Critical recurring billing system features
The needs of companies using recurring billing systems revolve around several key features which should be considered when a recurring billing system is implemented:
- Payment plan setup – ability to set up payment plans with relative ease through UI or API
- Adjustments to existing payment plans – ability to introduce changes in billing dates, implement freezes, billing deferments, cancellations, future cancellations, partial cancellations etc.
- Revenue forecasting – ability to easily say what the revenue is going to be on a specific date in the future as of today
- Billing history analysis – ability to analyze billing differences between two or more billing dates (weeks in case of weekly billing, or months in case of monthly billing) in the past
- Collections process organization – availability of decline recycling and collections functionality within the recurring billing system
For every business some features have higher priority than the others.
If we were to analyze common needs of companies that rely on recurring billing, we can see certain similarities of patterns, based on which, the companies can be organized into at least three groups. The three groups of businesses depending on their needs can be defined as follows: online subscription-based businesses, businesses relying on sales force, and businesses utilizing collections (although some companies can belong to several groups at once).
Company types depending on recurring billing needs
Online subscription-based businesses
Companies of this type exclusively use open payment plans, which bill on the anniversary date of the original subscription (monthly or weekly). If there is a problem with a payment, the service gets suspended (as described in respective article) and little or no collections effort is made.
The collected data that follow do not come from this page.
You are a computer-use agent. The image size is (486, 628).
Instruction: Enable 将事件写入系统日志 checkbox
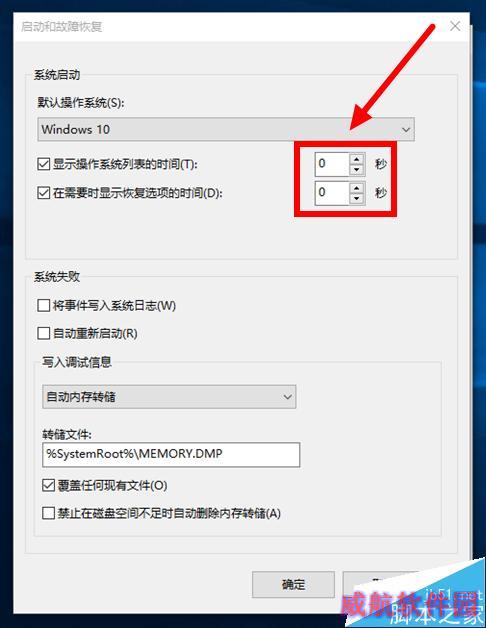click(43, 306)
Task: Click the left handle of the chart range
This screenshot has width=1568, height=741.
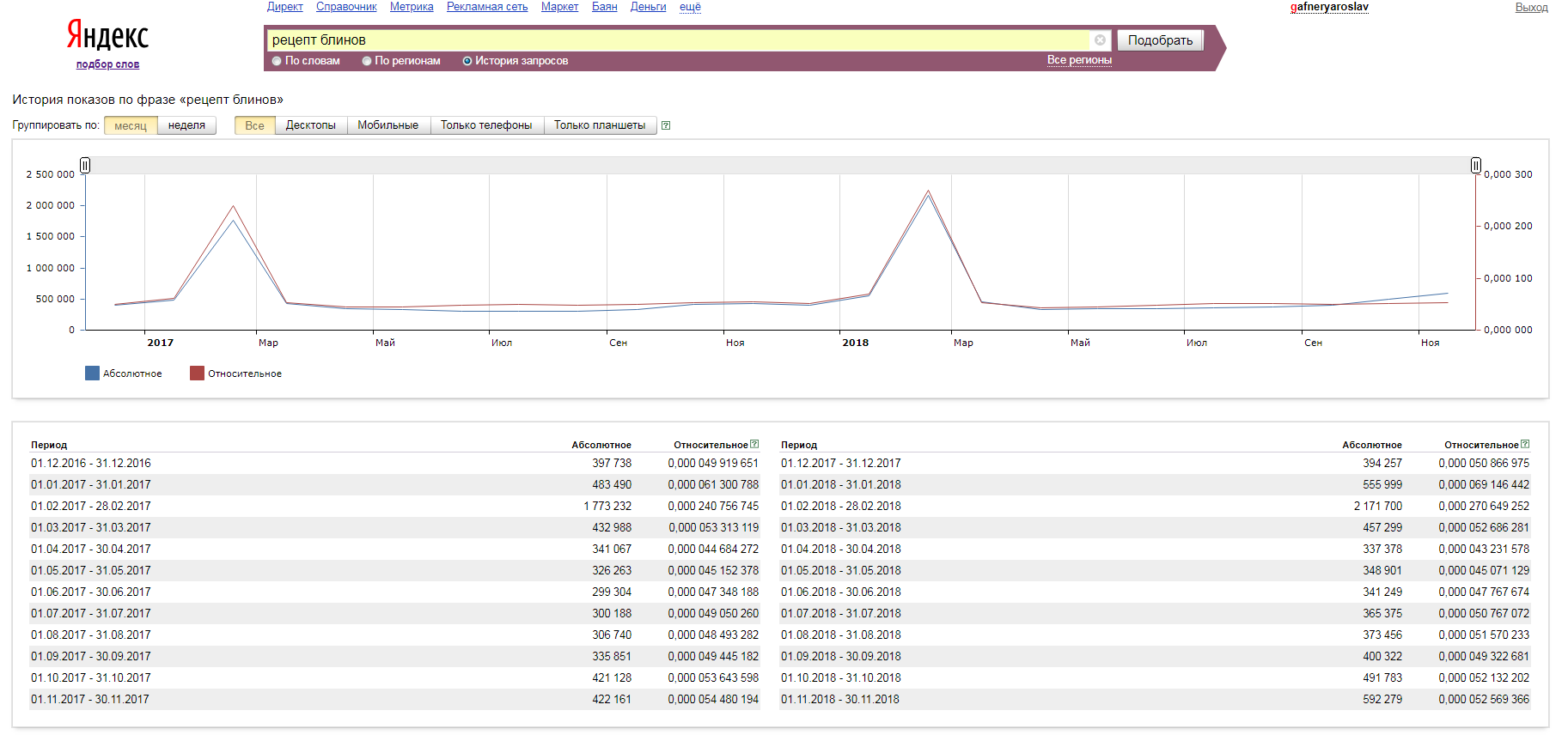Action: click(x=85, y=165)
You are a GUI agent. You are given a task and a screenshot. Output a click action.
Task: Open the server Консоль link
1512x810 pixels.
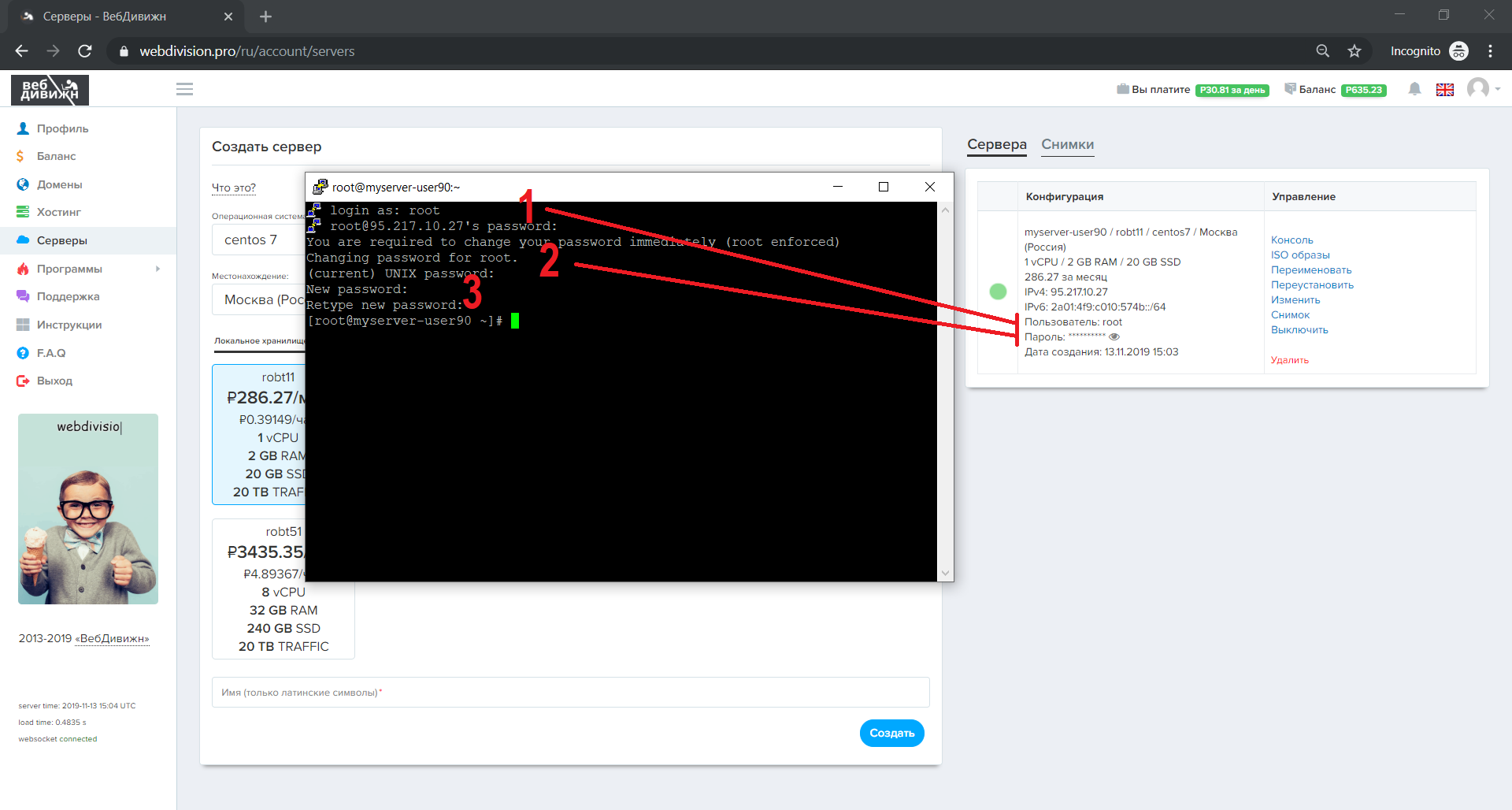(1292, 240)
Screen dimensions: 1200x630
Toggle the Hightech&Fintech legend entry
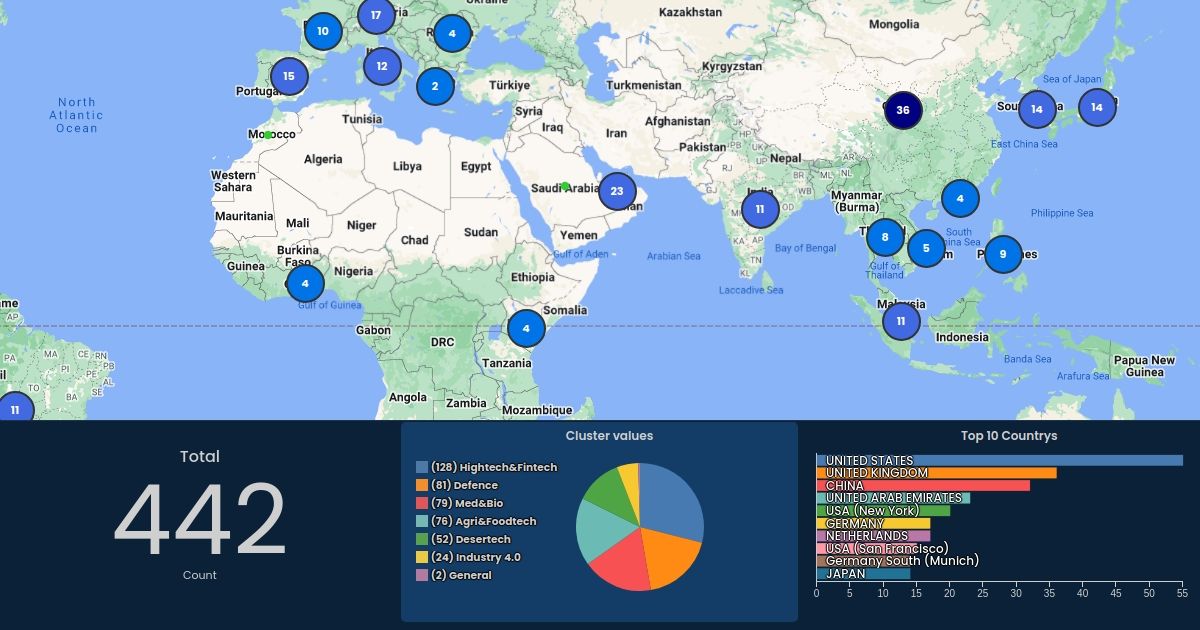pyautogui.click(x=493, y=467)
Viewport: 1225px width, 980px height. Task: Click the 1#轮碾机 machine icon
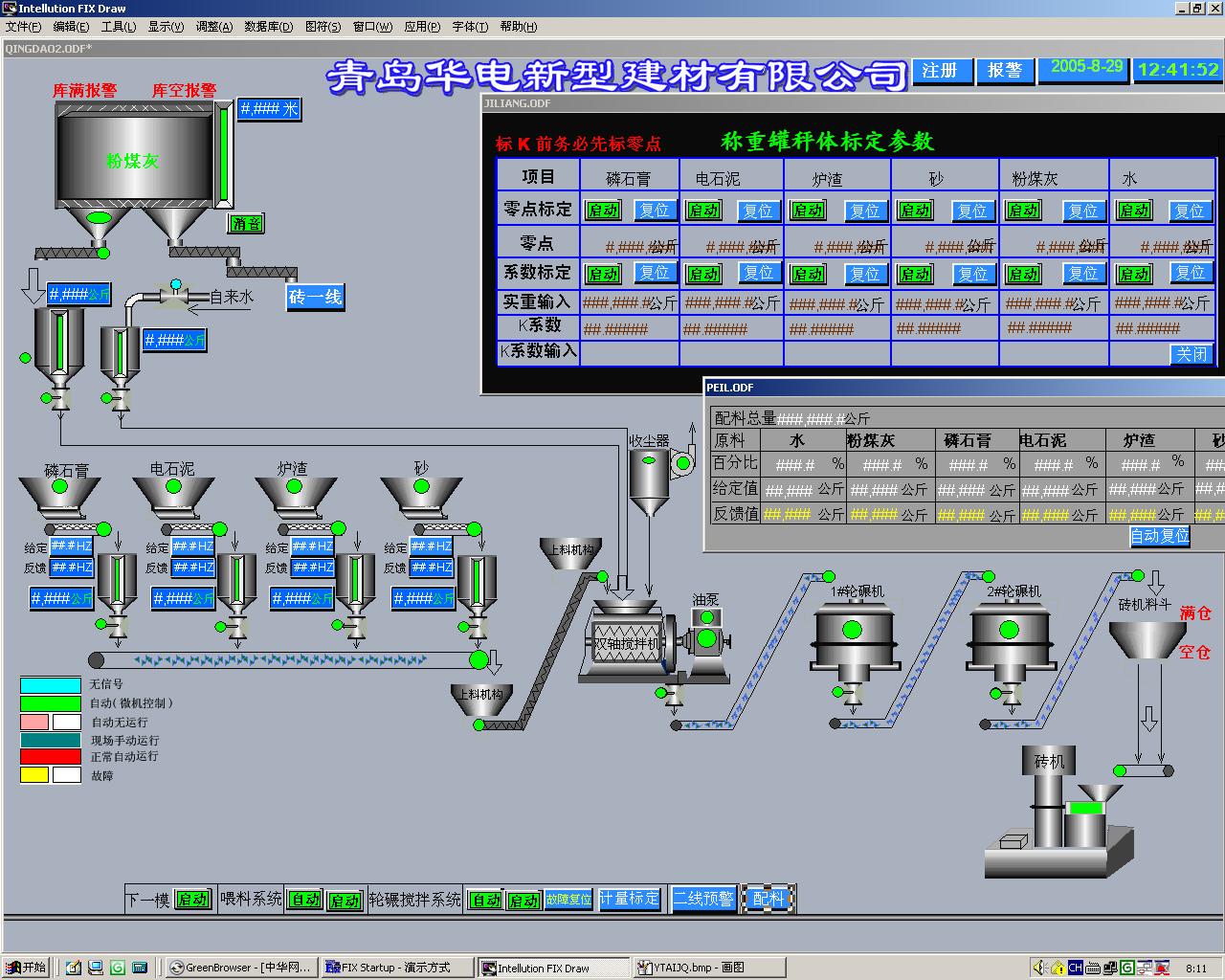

Another specific feature of purely online subscription-based companies is a limited number of payment plans (i.e. pricing options) they are offering their clients.
The billing needs of these companies are relatively modest. Setup of open payment plans is really simple. Adjustments, other than cancellation, are not common. Forecasting is also relatively simple, because the terms of billing do not change from month to month on individual plans. Analysis of billing differences is simple, because no adjustments, such as freezes or deferments are involved. Moreover, small number of payment plans to be handled further simplifies forecasting and billing history analysis.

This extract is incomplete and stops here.